Here is the benchmarks of AlphaFold (v2.3) I did on ASGC DiCOS system. The performance of Nvidia RTx 3090 (24GB) cards was quite impressed to me, compared to expensive V100 cards. I would conclude to mainly use RTx3090 cards for protein with the total amino acids smaller than 1500 (single polypeptide, oligomer, or complex). For a protein greater than 2000 amino acids, A100 card is highly recommended.
| Protein total lengths | A100 80GB | V100 24GB | RTx3090 24GB |
| 112 | 0.77 | 1.18 | 1.07 |
| 177 | 1.07 | 1.80 | 1.52 |
| 249 | 1.33 | 2.85 | 2.0 |
| 336 | 1.58 | 4.05 | 2.85 |
| 360 | 1.48 | 3.63 | 2.58 |
| 469 | 2.48 | 5.33 | 4.33 |
| 936 (homodimer) | 6.68 | 19.33 | 11.77 |
| 1136 | 10.95 | 34.57 | 20.95 |
| 1280 (homotetramer) | 7.42 | 22.08 | 12.75 |
| 1872 (homotetramer) | 23.82 | 80.32 | 44.50 |
| 3744 (homooctamer) | 153.23 | 887.93 | 816.02* |
* The 3744 aa protein using 3090 card was messy. Structure models are different from A100, V100, and cryoEM determined structures. (see below).
The “rank 001” models calculated by AlphaFold using the 3 different GPU cards are compared one by one. In my observation, there is no deviations in the “structured” regions.
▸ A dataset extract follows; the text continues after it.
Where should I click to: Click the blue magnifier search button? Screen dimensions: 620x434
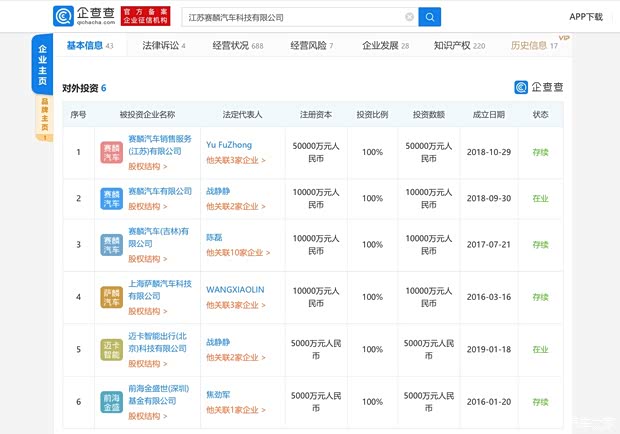coord(429,17)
If the protein is composed of a portion of intrinsically disordered region (IDR), the overall 3D fold may be slightly vary. If this target is multi-domain protein without a compact conformation, the individual domains are all alike but 3D conformations are different. Here are some examples:



The 3090 card didn’t well handle the case of the octameric protein (3744 aa). All 5 models show similar “dashed, missed” chains, like the example below. The AlphaFold calculation using V100 for the same sequence resulted in correct conformation. No such missed, dashed structure visualized in PyMOL. I am not sure what happened in the AlphaFold calculation, but I will not consider 3090 cards for such large molecular weight proteins. In fact, A100 card is the best candidate for such task as it enormously reduced the computational time.